The scones piled on a plate. Pancakes, maple syrup, and sausages are out of focus in the background.
Breakfast is ready!

These scones are made with a mix of all-purpose flour, whole wheat flower, and oats. This creates a wonderful hearty flavor and a chewy texture. Brown sugar adds sweetness, and cinnamon, nutmeg, and cloves add a warm spice. Orange zest brings a hint of freshness and prevents these from tasting flat.

All the ingredients measured out into small bowls.
The ingredients

The real secret in letting the raisins soak in spiced rum. This plums them up and adds some extra flavor.

If you don’t wish to or cannot use rum, apple juice or cider would work as well.

These will sit for an hour and get nice and plump.

Rum poured into the bowl of raisins.
Rum-Raisins in the making.

When the raisins are almost done soaking you’ll combine all the dry ingredients in a large bowl and give them a good mix.

All the dry ingredients combined in a large mixing bowl.
The dry ingredients.

Then you’ll add the cubed butter. You’ll want the butter to stay as cold as possible for the best texture. If the butter gets too warm into melt into the flour and create a doughy texture instead of light and crumbly.

Cubed butter adding to the mixing bowl of dry ingredients.
Add the butter.

You’ll “cut” the butter into the flour mixture by cutting it up into small pieces. You can do this with a pastry cutter, a handle with thin wires or cutters, or you can use two butter knives and slice at the pieces of butter.

The final butter pieces should be very fine and blended into the mixture.

Then you’ll add the buttermilk and stir just until the dough begins to form. Drain the raisins, you can use the leftover rum for whatever you’d like, and add to the dough. Continue stirring until the dough is mostly combined.

Raisins added to the dough.
Raisins added.

Next, you’ll pour out the dough on a flat surface, with some extra flour to prevent sticking, and knead until the dough is fully mixed and cohesive.

Dough turned out onto a surface for kneading.
Time to knead!

Form it into a flattened disk about 2 inches tall.

The dough formed into a flat round.
The final dough.

Cut the dough into 8 equal pieces.

The dough divided into 8 triangular pieces.
Divided up.

Place the scones on a lined baking sheet and put them in the 400 degree F oven for 15-20 minutes.

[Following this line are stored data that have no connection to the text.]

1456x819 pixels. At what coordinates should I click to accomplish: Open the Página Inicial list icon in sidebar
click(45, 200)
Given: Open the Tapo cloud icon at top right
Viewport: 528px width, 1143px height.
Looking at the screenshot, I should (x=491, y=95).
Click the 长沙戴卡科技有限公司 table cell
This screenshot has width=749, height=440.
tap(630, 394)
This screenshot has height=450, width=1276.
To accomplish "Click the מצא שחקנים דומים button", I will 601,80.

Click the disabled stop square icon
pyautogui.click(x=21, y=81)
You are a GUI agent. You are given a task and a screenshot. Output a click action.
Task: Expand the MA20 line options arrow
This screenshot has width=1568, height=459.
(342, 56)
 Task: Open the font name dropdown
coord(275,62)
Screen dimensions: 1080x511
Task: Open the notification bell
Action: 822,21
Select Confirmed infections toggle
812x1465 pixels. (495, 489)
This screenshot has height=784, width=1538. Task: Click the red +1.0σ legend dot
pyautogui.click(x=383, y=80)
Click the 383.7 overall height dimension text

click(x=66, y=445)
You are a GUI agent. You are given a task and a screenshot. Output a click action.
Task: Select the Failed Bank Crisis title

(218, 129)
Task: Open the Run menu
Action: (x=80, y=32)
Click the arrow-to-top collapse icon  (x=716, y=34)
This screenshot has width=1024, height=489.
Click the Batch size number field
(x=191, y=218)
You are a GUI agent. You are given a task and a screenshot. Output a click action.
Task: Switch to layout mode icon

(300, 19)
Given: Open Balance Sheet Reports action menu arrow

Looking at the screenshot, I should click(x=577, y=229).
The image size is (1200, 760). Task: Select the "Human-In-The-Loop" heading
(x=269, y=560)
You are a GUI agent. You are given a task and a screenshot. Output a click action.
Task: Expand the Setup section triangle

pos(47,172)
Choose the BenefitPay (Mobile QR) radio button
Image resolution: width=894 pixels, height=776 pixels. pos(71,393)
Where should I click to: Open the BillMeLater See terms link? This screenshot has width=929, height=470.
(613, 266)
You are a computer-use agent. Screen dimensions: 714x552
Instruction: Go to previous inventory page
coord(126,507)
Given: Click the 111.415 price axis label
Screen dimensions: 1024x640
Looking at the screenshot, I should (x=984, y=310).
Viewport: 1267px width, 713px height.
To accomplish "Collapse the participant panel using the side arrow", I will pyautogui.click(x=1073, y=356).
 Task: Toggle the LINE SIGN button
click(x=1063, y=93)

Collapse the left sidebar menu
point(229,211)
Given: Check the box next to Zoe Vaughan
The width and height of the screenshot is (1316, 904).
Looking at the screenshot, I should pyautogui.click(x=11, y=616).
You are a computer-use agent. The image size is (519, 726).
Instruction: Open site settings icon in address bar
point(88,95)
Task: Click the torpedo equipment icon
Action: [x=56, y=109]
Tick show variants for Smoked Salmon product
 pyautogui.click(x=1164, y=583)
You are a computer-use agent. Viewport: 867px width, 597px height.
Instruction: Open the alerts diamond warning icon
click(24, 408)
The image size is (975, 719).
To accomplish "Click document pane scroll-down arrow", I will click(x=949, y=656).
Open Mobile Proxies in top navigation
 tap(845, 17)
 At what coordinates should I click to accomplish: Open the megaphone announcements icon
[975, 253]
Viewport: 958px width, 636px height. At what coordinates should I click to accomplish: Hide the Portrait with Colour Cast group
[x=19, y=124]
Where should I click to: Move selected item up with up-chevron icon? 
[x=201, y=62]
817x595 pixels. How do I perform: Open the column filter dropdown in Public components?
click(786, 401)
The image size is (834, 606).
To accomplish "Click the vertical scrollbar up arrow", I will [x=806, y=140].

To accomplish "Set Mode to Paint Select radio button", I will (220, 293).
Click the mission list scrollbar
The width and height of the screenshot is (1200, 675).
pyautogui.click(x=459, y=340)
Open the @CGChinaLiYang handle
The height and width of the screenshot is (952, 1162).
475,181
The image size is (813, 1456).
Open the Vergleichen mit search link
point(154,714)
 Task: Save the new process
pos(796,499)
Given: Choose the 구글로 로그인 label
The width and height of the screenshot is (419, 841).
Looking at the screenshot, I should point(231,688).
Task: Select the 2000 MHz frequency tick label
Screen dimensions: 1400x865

The scones on a baking sheet.
Baking time.

While the scones are baking you’ll make the cinnamon-maple glaze. It’s quite simple. Powdered sugar, cinnamon, maple syrup, and salt, with a little bit of water to smooth it out.

Glaze ingredients in a bowl.
Glaze ingredients.

Add the water a teaspoon or two at a time until the glaze is thick, but pourable. It should pool up when drizzled back into the bowl, but after a second or two melt back in with the rest of the glaze.

The mixed glaze with a spoon drizzling some back into the bowl.
The mixed glaze.

The scones should be a wonderful golden color when they are done baking.

The baked scones on the baking tray.
The baked scones.

Wait 10 minutes before glazing. This lets them cool down enough that the glaze won’t completely melt away, but lets them be just warm enough for the glaze to fully stick.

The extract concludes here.